Da müssen wir leider mit den Enttäuschungen anfangen (lacht). Der intelligente Pflegeroboter zum Beispiel. Es gibt so Zombies, die seit Jahrzehnten als das nächste große Ding herumgereicht werden. Aber das hebt nie ab. Jetzt reden wieder alle von Künstlicher Intelligenz, nachdem das schon zigfach beerdigt wurde. Das allgegenwärtig Digitale und das Postdigitale kann man nicht mehr unterscheiden. Bits und Atome sind untrennbar verbunden und ihre Verhältnisse unterliegen knallharten Macht- und Politikinteressen. Wie sind wir von dieser Politik der hybriden Dinge betroffen? Können wir als Kreative überhaupt noch eingreifen oder muss hier jede Gestaltungsabsicht versagen?
Sehen Sie etwas aus dem Bereich der Digitalisierung, das den Eventbereich in den letzten Jahren besonders verändert hat? Wir waren uns vor über 16 Jahren ja einig, dass die digitale Welt die Eventwelt nicht abschafft, sondern ergänzt, was ja dann tatsächlich passiert ist. Es ist sichtbar, dass die menschliche Performance durch digitale ersetzt wurde. Viele Künstler sind arbeitslos geworden und stattdessen werden auf LED-Panels bunte, schnelle Filme abgefackelt.
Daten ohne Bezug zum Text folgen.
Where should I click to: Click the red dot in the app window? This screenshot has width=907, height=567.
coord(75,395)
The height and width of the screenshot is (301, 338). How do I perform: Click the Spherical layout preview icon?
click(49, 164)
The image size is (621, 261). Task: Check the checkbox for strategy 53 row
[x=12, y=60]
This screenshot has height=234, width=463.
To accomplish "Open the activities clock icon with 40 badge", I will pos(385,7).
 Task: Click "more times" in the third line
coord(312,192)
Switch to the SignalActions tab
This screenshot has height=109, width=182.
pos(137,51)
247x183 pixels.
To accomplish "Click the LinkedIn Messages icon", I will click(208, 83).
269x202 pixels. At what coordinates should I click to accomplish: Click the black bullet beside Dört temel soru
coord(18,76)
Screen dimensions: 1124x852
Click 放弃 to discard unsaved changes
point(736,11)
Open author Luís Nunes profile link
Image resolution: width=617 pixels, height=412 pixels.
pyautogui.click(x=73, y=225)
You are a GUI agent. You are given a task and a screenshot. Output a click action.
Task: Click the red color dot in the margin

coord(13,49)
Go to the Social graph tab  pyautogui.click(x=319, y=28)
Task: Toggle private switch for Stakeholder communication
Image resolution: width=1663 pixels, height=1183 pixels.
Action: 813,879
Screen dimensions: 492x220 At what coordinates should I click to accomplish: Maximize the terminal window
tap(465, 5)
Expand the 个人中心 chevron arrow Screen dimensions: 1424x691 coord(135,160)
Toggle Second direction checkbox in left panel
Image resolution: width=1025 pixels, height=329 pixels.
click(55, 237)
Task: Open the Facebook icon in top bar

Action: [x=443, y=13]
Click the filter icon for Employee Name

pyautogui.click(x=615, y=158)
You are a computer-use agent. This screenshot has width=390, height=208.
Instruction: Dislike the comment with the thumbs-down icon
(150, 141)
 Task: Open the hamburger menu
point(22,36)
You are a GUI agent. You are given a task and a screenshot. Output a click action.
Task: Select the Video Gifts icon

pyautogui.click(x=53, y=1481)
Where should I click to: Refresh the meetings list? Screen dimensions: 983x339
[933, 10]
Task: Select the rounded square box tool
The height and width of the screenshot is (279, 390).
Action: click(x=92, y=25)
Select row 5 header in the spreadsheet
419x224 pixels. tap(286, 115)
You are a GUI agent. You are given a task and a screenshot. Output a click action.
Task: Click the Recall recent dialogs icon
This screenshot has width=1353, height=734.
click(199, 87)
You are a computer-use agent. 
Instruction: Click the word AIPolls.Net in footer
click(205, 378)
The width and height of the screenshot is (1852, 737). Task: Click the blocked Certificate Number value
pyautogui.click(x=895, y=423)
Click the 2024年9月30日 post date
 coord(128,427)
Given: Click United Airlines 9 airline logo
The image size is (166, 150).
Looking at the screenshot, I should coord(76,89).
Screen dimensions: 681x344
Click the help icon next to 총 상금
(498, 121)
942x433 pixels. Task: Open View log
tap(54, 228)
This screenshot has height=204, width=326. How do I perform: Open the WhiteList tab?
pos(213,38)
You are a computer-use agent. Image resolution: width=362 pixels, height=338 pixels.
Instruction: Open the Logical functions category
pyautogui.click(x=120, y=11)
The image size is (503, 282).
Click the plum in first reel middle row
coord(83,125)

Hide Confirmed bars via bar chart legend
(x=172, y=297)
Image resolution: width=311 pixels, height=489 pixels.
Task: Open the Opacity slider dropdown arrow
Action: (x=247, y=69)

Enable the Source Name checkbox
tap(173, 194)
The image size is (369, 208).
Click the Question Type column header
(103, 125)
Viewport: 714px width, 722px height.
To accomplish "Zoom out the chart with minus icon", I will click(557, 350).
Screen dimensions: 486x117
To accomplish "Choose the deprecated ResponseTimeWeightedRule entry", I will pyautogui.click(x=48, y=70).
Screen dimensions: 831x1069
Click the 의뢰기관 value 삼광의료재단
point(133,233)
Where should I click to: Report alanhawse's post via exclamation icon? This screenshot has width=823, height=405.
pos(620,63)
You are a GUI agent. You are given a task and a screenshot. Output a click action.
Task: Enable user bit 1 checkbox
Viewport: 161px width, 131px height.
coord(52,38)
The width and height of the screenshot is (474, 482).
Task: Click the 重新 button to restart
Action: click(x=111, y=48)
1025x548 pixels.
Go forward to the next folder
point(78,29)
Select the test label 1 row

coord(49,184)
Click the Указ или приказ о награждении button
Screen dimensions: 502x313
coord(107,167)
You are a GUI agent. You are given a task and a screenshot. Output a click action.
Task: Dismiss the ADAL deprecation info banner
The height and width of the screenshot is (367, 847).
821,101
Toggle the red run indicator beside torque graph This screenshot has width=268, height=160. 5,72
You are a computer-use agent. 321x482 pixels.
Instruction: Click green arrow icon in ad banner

Es gibt aber auch das Bedürfnis nach mehr direktem Austausch, etwa bei der internen Unternehmenskommunikation – trotz aller Plattformen. Wir haben beispielsweise gute Erfahrungen gemacht mit einem Live-Event zur Beteiligung der Mitarbeiter an der Erstellung eines Leitbilds. Doch Menschen sind extrem flexibel, was ihre Projektionen auf Dinge und Maschinen betrifft. Das haben wir schon beim Tamagotchi erlebt und die Verschränkung von Real und Virtuell nimmt überall weiter zu, sei es bei Avataren, im Verkehr oder in der Medizin. In Saudi-Arabien hat ja gerade ein Roboter Bürgerrechte bekommen. Vielleicht entstehen in anderen Weltgegenden ganz neue, soziotechnische Dynamiken, die dann gesellschaftsprägend werden. Europa wird wohl mehr Widerstände für solche Entwicklungen bieten, und ich sage: Zum Glück! Aber künftige Studierende sehen das vielleicht schon anders.
Sind Ihre Studenten denn noch an Live-Kommunikation interessiert?
Immer mehr! Da sehe ich gerade bei den ganz jungen eine Entwicklung weg vom Digitalen. Die wollen endlich mal eine authentische Erfahrung machen. In der Farbe rühren, auf die Pauke hauen! Das Digitale findet zwar im Alltag statt, wird aber häufig als trivial erlebt. Wer mit jugendlicher Euphorie und Radikalität etwas ganz Neues machen will, stößt sich vom Digitalen eher ab oder taucht so tief ein, dass er am anderen Ende beim Material wieder rauskommt. Prothetik zum Beispiel ist in der kulturwissenschaftlichen Forschung ein großes Thema. Wir versuchen, uns dem auch ganz praktisch zu nähern. Neben den Künstlern und Designern arbeiten dann vielleicht Mikrobiologen.
Gibt es überhaupt noch eine Chance, in die Zukunft zu blicken?
Viele haben Angst vor der neuen Dynamik von Technik, Migration und Globalisierung, vor allem im überalterten Deutschland. Und das aus guten Gründen, denn die damit verbundenen Fragen lassen sich nicht durch noch mehr Technik beantworten. Fragen nach Sinn und Werten, Sicherheit und Vertrauen wurden einst von Religion, Philosophie und Kunst behandelt, die wir uns gerne als der Technik und der Ökonomie entgegengesetzt vorstellen. Früher sprach man vom militärisch-industriellen Komplex, der als Gegner gesehen wurde. Doch heute ist die Kulturindustrie untrennbar damit verbunden. Transformation Design akzeptiert diese Voraussetzung und denkt die ökonomischen und technischen Voraussetzungen mit. Für Wohnen, Essen, Bildung, Mobilität und so weiter müssen neue kulturelle Formen gestaltet werden. So fragen wir etwa in unserer Beratung von Banken: How to design trust?